Doctest isn't palindrome

#Doctest isn't palindrome# A brief introduction about Test-driven development using doctest @ Mobile World Congress 2013 in Barcelona.

##Abstract## Talking about Web development, requirements are fickle and ever-changing. The most trivial request could be the straw that breaks the camel's back. Test-driven development ( TDD ) is the best weapon in our hands; the doctest is the simplest tool to explore its efficiency. And let's face it, palindromes fascinate everyone.

###Issue != Requirements### Everyday a developer has to face the problem to understand his/her requestors (employers, line managers, collegues). Unfortunately the request isn't usually clear and comprehensive, because sometimes the problem is not clear to those who ask us to solve it. Language barriers can make the problem worse. However, an example is more enlightening than thousand words.
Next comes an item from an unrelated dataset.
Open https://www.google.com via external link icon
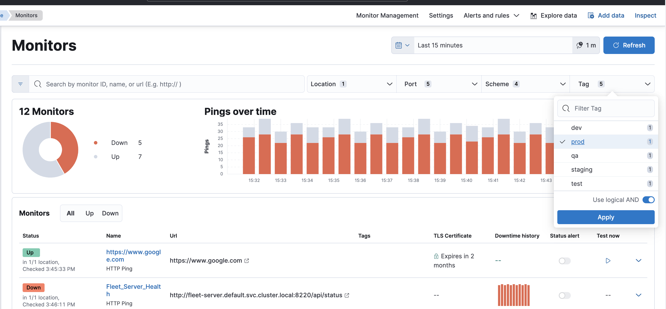Image resolution: width=666 pixels, height=309 pixels. pyautogui.click(x=246, y=261)
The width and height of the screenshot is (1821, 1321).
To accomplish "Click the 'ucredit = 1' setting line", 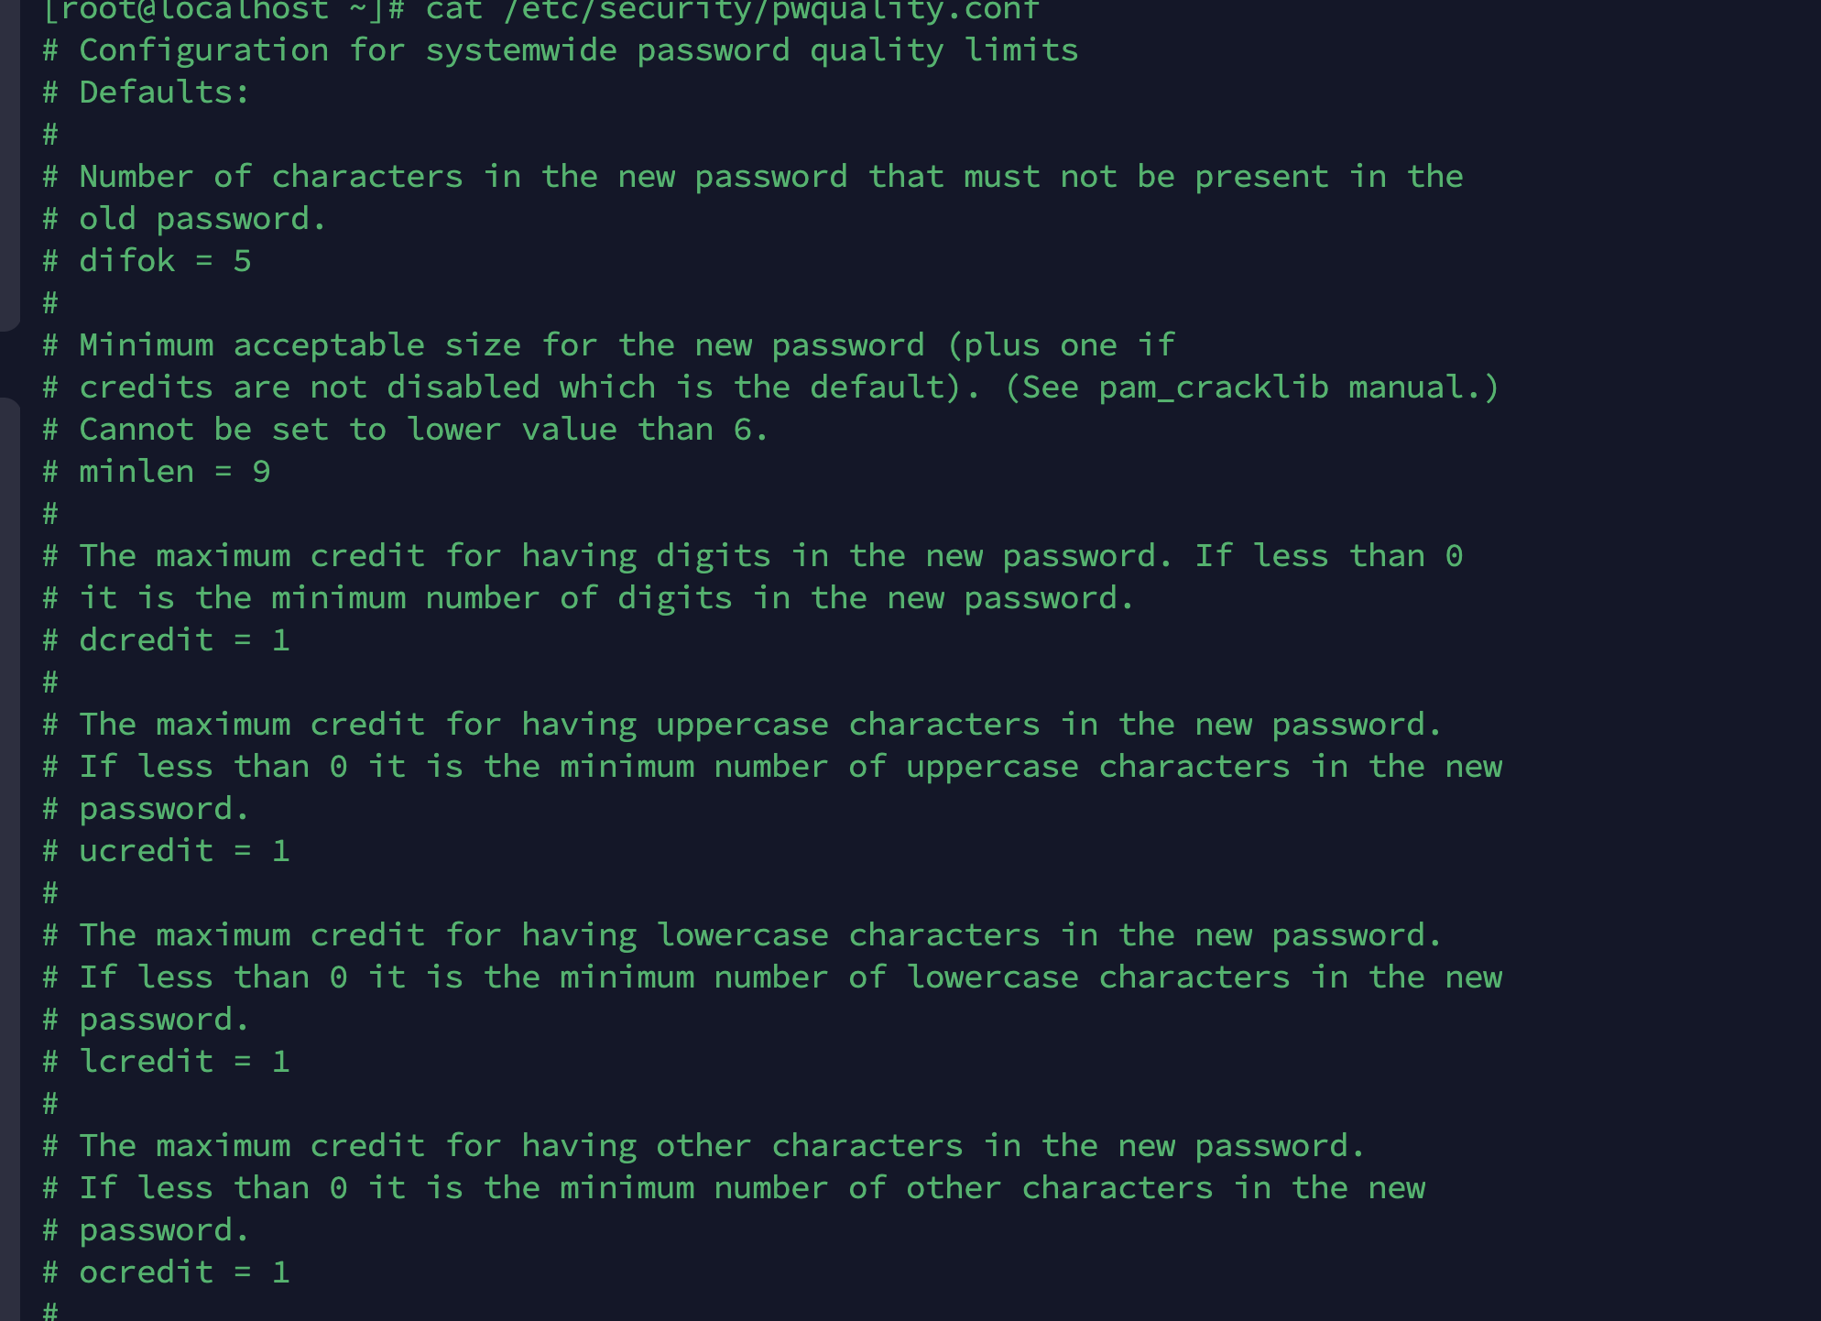I will click(184, 851).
And what if we could write these examples in a language more related to us?

###Doctest### The doctest searches for pieces of text that look like interactive language sessions, and then executes those sessions to verify that they work exactly as shown. Simply put: working examples. In addition to this connection it can help guarantee a working and up-to-date documentation. When is it better not to use them?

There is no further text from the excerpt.